Your instructions
Retype the complete listing without any change.
BEGIN
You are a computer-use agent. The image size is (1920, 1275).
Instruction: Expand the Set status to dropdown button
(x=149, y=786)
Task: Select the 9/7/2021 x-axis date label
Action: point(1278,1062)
END
Written answer
You are a computer-use agent. The image size is (1920, 1275).
Instruction: Expand the Set status to dropdown button
(x=149, y=786)
Task: Select the 9/7/2021 x-axis date label
Action: point(1278,1062)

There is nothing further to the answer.